Marlon James is taking a structural cue from Rashomon in his Dark Star trilogy, an epic fantasy set in a fictionalized version of ancient Africa filled with mythical creatures, witchcraft, and towering city-states. All three books circle around the same incident—the disappearance, search for, and death of an unnamed boy—but tell them from different points of view. “I’m leaving the burden of truth up to the reader,” James has said, “so it will be interesting when this trilogy is done, seeing whose story they count as true.”
The first book, 2019’s brilliant and challenging Black Leopard, Red Wolf, tells the story from the (unreliable) perspective of Tracker, a bounty hunter with a supernatural nose and a knack for verbal sparring. The second book, this year’s Moon Witch, Spider King, revisits some of the same events from the perspective of Sogolon, the 177-year-old witch with a will of tempered steel who was both a member of Tracker’s fellowship and an antagonist in the first book.
More than 1,200 pages into James’ trilogy, one thing is clear: Moon Witch, Spider King is even better than Black Leopard, Red Wolf. Unlike Tracker’s fragmentary and impressionistic narrative, Sogolon’s story is mostly linear and rich with detail, filling in many of the gaps introduced by Tracker in regards to the trilogy’s plot, settings, and characters. And while Black Leopard, Red Wolf’s confounding quest in the wilderness didn’t exactly live up to the billing of “an African Game of Thrones,” Moon Witch, Spider King’s palace intrigue certainly does.

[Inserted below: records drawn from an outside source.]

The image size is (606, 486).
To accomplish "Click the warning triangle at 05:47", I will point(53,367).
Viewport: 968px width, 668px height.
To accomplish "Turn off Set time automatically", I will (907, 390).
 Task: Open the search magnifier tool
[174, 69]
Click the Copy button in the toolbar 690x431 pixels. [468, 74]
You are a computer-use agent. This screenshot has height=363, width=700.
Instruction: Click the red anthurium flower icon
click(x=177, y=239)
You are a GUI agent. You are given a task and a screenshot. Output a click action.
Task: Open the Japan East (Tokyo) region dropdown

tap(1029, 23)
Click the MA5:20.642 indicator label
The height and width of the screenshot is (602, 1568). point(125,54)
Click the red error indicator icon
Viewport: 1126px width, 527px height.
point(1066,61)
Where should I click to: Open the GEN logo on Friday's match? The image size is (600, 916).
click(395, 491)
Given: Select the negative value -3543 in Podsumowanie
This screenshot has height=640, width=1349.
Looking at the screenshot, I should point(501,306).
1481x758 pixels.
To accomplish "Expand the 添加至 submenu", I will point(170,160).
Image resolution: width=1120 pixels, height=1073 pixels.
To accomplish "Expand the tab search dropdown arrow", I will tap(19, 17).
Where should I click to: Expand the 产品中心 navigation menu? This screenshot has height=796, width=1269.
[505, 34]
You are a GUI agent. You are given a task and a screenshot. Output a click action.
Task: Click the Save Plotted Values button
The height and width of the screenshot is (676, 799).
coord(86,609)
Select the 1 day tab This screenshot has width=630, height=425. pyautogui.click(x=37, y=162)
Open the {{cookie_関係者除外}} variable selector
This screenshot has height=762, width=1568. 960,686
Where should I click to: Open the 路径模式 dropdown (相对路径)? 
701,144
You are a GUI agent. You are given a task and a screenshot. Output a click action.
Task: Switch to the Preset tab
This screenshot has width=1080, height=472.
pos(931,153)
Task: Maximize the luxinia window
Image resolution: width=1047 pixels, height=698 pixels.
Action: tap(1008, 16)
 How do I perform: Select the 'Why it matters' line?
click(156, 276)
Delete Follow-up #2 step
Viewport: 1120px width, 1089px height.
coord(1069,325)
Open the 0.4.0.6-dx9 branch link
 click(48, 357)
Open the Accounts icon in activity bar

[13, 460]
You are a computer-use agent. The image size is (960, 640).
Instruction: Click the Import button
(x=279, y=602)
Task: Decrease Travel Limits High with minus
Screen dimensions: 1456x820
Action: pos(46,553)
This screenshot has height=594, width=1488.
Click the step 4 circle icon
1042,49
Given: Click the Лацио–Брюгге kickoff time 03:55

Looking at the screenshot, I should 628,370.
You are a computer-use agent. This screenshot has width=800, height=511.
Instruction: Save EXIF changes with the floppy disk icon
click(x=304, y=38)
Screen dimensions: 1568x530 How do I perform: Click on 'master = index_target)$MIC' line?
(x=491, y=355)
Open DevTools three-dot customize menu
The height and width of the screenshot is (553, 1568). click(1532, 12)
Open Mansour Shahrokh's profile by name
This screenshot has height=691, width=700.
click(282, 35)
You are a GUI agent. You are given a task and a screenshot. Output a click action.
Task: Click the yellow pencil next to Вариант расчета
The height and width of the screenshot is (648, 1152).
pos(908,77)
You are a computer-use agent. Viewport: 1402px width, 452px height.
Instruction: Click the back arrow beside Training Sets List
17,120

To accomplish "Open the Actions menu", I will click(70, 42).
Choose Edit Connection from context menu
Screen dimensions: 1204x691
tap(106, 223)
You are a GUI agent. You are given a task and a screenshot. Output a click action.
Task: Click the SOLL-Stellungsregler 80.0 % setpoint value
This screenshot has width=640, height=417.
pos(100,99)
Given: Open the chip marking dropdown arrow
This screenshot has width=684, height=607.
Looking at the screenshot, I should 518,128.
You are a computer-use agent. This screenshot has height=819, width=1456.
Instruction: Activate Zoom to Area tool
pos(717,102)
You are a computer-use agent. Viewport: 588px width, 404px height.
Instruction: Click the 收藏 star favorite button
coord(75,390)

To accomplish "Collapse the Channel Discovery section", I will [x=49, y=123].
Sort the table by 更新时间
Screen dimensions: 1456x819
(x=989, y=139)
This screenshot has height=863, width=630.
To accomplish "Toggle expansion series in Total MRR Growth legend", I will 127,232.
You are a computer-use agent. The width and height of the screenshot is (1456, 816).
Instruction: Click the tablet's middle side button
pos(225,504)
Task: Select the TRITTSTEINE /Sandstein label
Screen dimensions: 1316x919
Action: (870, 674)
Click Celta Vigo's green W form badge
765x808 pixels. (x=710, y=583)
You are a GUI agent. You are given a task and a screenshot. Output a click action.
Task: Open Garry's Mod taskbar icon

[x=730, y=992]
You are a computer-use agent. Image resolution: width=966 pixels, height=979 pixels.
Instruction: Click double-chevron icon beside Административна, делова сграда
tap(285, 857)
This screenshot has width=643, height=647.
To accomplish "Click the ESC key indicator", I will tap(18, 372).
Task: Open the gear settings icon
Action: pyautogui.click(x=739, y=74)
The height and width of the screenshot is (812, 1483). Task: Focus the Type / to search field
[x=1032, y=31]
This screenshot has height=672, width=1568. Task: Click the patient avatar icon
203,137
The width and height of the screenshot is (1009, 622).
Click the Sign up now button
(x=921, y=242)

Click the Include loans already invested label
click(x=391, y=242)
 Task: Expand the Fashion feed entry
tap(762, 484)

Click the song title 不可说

Tracker doesn’t show up in Moon Witch, Spider King until page 500, when the first book’s Council of Elrond scene is replayed from Sogolon’s point of view. Nearly two centuries earlier, we meet Sogolon as a young orphan in the jungle, chained up like a dog by her brothers. “See the girl. The girl who live in the old termite hill,” she remembers, always speaking in a present-tense patois James says was inspired by the Wolof language of Senegal in an attempt to “make English sound not like English.” Sogolon escapes to become a mistress-in-training at a bordello, then a servant in the house of a noblewoman, and finally a handmaiden in the royal court of Kwash Kagar—the great-great-grandfather of the king we met in Black Leopard, Red Wolf.